▸ Available records:
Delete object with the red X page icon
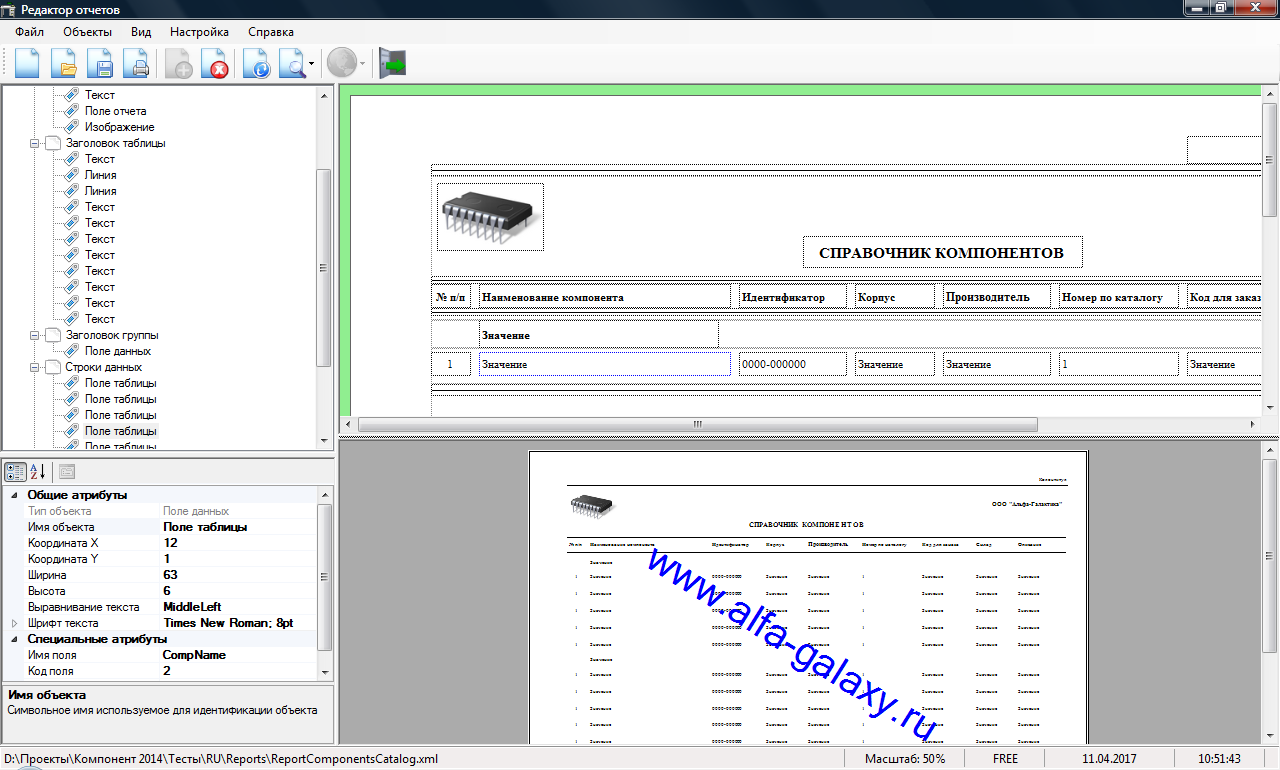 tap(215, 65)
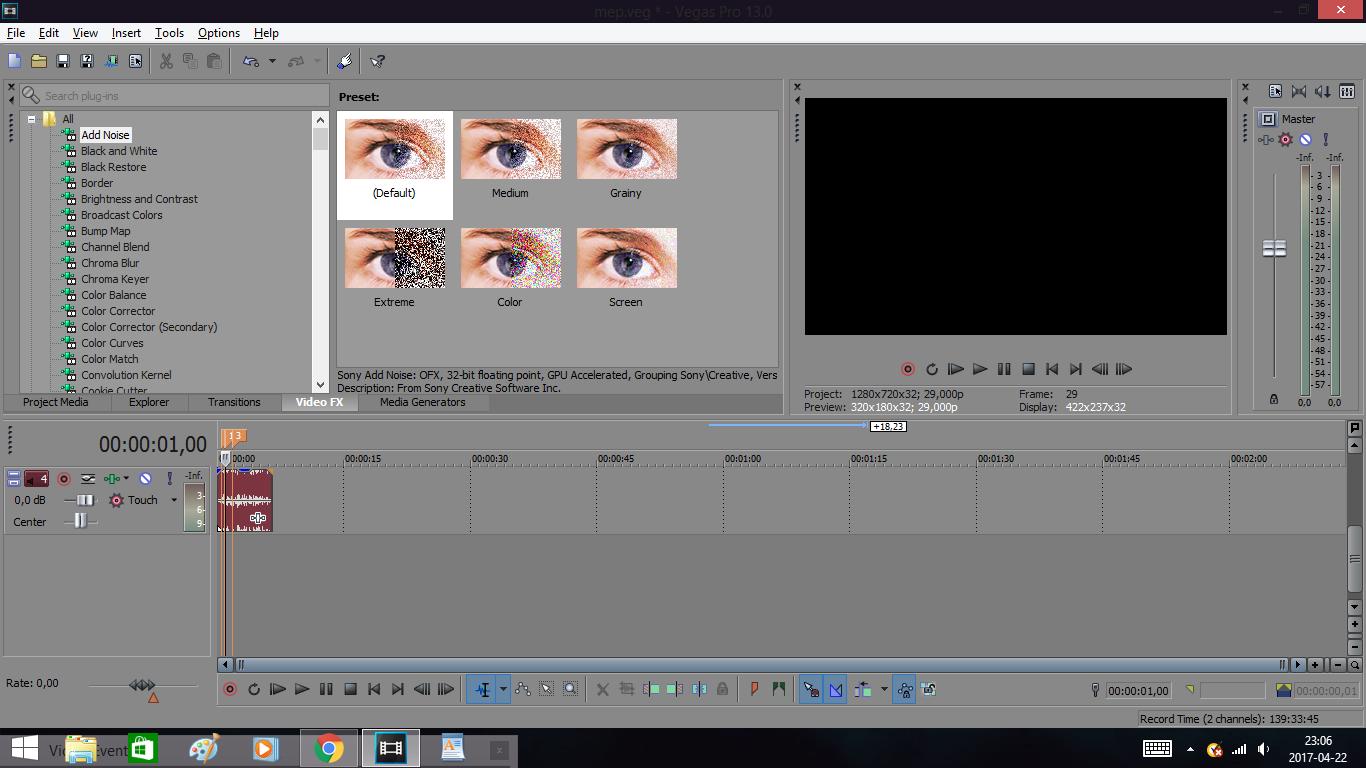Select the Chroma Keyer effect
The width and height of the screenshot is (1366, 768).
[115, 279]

▸ What is asked: Which lines in the records above contain the string "icon"? Pick out each one and copy it.

▸ Task result:
Delete object with the red X page icon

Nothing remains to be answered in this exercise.